* WORK REQUEST: Carry on the essay about not correcting other people in public, picking up right after its final sentence.

Originally I was only going to do one picture of the Duchess of Cambridge getting onto her son, but i find it too reassuring to know even the future queen of England, from time to time, feels it necessary to threaten her children not to include both pictures.
Picking Your Nose
To answer your question, no this article is not about picking your nose. It is titled that because of the old saying: “It is almost as rude to pick your nose as to tell someone else not to pick his nose.” In other words: you should never correct another person and certainly not in public. As George Washington put it in his rules of civility “Reprehend not the imperfections of others for that belongs to Parents Masters and Superiours.” We are civilized people, and we should recognize that it is not our place to embarrasse others over small mistakes, nor is it our responsibility to be sure someone else’s mean spirit is seen by others.
We do not correct others in public, we merely judge them silently,[1] and unless someone is causing harm or distress to another, we let it go. And if it is minimal we often change the subject. When at a party, someone brought up warfare in a way that bothered my godfather, a former soldier, and he was able to steer the conversation away just fine without making a show. Had he not been able to do so, his next statement would have simply been: I was a soldier and I would rather talk about something else. The latter is a little more embarrassing for everyone, so the former was what he did first. I will however note that being direct can be necessary as I cannot tell you how many people in my own life have responded to my obvious reluctance in talking about a subject by prodding deeper and more aggressively (also be on the lookout for topics people want to avoid in order not to be the one who prods into topics others would rather avoid).
It is also important to note that the rule of not correcting others extends to children. Unless you are in a position to correct a child, it is not your job, though there is a little more leeway with children if another adult isn’t immediately present, but it is not much leeway. You should also, ALWAYS, leave final authority over a child with the parents unless they are literally abusing the child in front of you. Similarly, I am not a fan of profanity in public, but in the event someone tries to correct your child with you present, you are fully entitled, in my opinion, to inform them that they should mind their own business without care for saving them their blushes.

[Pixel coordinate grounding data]

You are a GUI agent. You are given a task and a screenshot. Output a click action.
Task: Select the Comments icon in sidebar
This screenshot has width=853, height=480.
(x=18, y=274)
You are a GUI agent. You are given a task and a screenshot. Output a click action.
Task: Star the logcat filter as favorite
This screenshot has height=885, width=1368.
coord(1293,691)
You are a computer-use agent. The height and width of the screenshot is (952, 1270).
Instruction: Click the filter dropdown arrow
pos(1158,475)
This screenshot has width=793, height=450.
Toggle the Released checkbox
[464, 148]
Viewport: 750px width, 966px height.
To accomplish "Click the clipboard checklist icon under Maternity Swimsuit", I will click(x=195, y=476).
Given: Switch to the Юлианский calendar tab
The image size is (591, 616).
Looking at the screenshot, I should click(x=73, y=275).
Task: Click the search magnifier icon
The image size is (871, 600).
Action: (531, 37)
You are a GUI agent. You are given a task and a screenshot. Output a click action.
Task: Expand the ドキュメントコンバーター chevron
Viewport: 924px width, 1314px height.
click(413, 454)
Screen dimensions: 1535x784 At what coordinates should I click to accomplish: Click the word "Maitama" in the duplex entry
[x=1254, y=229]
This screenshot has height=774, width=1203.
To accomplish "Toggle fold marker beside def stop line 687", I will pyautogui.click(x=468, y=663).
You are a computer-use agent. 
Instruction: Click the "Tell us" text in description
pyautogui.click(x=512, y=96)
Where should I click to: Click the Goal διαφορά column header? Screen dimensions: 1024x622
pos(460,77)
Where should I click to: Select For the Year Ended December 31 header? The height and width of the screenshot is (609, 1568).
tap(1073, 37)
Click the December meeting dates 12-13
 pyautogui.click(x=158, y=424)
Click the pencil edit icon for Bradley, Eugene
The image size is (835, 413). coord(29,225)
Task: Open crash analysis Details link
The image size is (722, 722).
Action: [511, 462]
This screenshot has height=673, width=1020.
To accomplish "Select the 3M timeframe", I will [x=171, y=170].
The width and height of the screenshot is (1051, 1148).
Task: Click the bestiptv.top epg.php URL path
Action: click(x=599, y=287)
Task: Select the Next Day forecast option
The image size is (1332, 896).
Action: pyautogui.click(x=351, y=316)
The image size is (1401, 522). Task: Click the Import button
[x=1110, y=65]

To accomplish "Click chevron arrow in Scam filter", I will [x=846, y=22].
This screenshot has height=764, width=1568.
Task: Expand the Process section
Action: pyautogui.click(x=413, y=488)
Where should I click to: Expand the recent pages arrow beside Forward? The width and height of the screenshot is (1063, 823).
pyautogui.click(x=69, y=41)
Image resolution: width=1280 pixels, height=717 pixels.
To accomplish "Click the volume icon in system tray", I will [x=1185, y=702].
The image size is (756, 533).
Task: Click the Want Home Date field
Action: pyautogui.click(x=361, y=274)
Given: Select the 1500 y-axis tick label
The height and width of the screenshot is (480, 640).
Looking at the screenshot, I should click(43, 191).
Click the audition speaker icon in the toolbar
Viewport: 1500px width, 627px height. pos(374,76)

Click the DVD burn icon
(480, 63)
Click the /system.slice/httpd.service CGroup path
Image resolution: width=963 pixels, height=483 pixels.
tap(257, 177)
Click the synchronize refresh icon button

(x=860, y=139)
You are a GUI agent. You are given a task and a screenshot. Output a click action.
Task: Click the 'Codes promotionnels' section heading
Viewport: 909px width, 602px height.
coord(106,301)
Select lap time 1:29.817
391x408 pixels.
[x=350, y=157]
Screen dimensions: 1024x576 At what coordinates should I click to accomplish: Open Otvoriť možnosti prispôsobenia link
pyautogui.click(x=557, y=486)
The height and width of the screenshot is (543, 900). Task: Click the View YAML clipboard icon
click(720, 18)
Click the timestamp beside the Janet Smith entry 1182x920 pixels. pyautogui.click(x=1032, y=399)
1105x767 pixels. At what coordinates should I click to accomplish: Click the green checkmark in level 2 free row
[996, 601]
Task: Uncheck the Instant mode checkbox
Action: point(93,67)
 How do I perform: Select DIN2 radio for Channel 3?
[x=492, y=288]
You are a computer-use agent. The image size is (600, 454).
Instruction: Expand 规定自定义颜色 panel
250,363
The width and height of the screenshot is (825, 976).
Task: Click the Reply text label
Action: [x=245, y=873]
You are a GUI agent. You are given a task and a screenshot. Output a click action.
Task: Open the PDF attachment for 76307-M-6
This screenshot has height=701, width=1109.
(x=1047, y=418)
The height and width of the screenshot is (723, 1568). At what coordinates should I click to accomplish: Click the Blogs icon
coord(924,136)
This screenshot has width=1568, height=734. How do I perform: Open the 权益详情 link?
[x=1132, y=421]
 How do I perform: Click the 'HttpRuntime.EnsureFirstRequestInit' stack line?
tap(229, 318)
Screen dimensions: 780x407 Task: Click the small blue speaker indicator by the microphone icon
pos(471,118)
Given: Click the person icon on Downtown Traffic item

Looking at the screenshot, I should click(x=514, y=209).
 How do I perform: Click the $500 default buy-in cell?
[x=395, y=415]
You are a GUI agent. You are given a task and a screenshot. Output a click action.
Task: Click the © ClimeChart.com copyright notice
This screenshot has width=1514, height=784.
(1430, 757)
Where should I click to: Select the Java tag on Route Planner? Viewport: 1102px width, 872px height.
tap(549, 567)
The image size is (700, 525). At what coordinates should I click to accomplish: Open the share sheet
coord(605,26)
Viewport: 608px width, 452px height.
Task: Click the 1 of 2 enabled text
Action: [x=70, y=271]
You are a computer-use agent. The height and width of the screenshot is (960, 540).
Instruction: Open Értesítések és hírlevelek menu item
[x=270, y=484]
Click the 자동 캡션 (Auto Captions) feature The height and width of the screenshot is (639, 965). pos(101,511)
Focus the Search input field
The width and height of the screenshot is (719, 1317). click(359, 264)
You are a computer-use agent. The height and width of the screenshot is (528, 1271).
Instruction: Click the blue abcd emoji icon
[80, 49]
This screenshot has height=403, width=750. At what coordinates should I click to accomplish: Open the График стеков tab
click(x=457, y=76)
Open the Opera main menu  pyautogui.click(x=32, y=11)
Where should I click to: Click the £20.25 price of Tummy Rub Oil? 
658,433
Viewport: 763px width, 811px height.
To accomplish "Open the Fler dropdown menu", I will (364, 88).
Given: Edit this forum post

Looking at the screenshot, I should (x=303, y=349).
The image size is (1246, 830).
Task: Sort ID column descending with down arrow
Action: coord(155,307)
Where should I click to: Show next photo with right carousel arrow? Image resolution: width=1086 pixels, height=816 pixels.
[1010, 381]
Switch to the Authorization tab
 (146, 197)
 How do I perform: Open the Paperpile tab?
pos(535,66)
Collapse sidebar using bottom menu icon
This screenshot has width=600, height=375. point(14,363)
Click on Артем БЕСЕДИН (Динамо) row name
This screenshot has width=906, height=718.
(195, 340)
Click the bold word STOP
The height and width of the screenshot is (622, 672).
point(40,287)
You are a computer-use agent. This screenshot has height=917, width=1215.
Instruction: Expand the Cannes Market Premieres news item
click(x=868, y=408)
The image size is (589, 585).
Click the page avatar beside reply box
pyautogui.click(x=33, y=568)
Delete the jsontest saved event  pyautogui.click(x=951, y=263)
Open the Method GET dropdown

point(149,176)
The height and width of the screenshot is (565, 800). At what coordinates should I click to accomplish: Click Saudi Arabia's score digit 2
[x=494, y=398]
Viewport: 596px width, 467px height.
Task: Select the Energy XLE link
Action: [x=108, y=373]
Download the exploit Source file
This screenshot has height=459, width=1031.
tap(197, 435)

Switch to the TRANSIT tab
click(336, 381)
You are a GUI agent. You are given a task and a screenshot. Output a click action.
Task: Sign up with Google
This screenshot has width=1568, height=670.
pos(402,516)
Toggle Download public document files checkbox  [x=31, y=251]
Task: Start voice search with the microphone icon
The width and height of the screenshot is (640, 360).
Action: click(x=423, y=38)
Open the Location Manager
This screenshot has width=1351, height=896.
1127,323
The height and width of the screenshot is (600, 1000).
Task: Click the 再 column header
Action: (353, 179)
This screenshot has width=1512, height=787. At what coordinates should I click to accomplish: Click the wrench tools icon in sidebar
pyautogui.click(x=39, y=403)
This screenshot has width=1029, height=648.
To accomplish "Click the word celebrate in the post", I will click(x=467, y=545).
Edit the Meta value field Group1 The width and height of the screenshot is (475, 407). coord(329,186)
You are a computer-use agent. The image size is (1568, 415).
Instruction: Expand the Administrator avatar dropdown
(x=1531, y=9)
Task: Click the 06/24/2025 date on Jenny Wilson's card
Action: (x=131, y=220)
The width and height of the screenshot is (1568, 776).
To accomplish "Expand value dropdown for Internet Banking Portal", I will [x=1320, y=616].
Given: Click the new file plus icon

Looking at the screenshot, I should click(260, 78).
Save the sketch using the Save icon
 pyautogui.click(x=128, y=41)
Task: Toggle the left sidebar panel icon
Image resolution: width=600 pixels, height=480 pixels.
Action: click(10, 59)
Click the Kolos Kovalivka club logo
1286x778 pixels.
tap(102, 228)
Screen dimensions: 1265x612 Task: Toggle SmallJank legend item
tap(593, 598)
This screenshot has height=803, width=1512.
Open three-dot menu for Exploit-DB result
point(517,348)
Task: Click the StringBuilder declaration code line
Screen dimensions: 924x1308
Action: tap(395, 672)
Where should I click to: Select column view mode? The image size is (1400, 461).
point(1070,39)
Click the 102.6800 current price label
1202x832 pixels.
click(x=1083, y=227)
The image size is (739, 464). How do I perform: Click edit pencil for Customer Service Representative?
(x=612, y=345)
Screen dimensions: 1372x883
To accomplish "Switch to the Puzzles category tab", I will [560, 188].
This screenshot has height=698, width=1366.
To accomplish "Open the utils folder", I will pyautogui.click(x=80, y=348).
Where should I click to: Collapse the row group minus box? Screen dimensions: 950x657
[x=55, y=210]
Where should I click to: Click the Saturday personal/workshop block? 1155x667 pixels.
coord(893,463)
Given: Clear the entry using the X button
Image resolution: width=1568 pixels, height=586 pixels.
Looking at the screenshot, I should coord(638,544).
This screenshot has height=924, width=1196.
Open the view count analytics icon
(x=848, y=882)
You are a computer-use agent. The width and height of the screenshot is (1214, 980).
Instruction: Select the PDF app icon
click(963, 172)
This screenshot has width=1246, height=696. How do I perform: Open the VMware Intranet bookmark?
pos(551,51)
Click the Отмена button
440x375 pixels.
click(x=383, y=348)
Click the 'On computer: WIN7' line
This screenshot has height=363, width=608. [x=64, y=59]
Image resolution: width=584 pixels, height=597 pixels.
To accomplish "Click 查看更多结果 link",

* WRITTEN REPLY:
While we know it is wrong to correct others in public, there are many who do not, and inevitably, someone will try to correct you in front of others. I know what you’re thinking: “I am not going to make any mistakes,” and to that I say: You will. I also say you don’t have to make a mistake for someone to try to correct you. When I was fresh out of college in my first job I asked a colleague if she would “do me a favor and grab my computer” as she was walking past it. Her response was: “grab your computer…” If you have never interacted with a parent and his/her 5 year old, the word for which she was waiting was please. There was nothing wrong at all with the way I asked. Even though the word please was missing, the sentiment was there in spades. She was trying to make herself feel bigger by knocking me down, and she was doing it in front of a great many colleagues. The reason I bring this up is not for therapy, but because the proper response was not to say that please was not necessary, nor was it to tell her she was being mean, nor was it to say please. I got up and got my computer from the table myself without complaint. When people treat you rudely, or try to correct you in front of others, you do what you are supposed to do without worry for them. You do not meet attempted humiliation with attempted humiliation.
The last thing of which to take note about being corrected, is what to do if it continues. The first thing to recognize is if someone feels the need to correct you enough that it needs addressing, then that person is probably what we would call a bully. That same woman who tried to make me say please to her in front of everyone else continued to do things like that throughout all of our work together. It reached the point that I had to bring it up to her, and she still did not stop, because she did not care about my behavior, she was trying to make herself feel better. The same is likely true of anyone who does that. Even if they legitimately think they are trying to help you, then never underestimate the human ability for the mental gymnastics required to never make a change. Even those who love you will surprise you by convincing themselves they love you enough to do things that clearly cause you distress. (Note: this is all assuming you are actually not doing anything wrong, or the corrections are of asinine things.) The answer is not to lash back, but to do your best not to let it bother you, and trust that the people around you will see what is happening.
In conclusion, don’t correct people who you have no right to correct. If you do have a right to correct someone, don’t do it in public, and if you find yourself on the receiving end of this impropriety: don’t make a show of it, just keep on going and trust others to see the truth.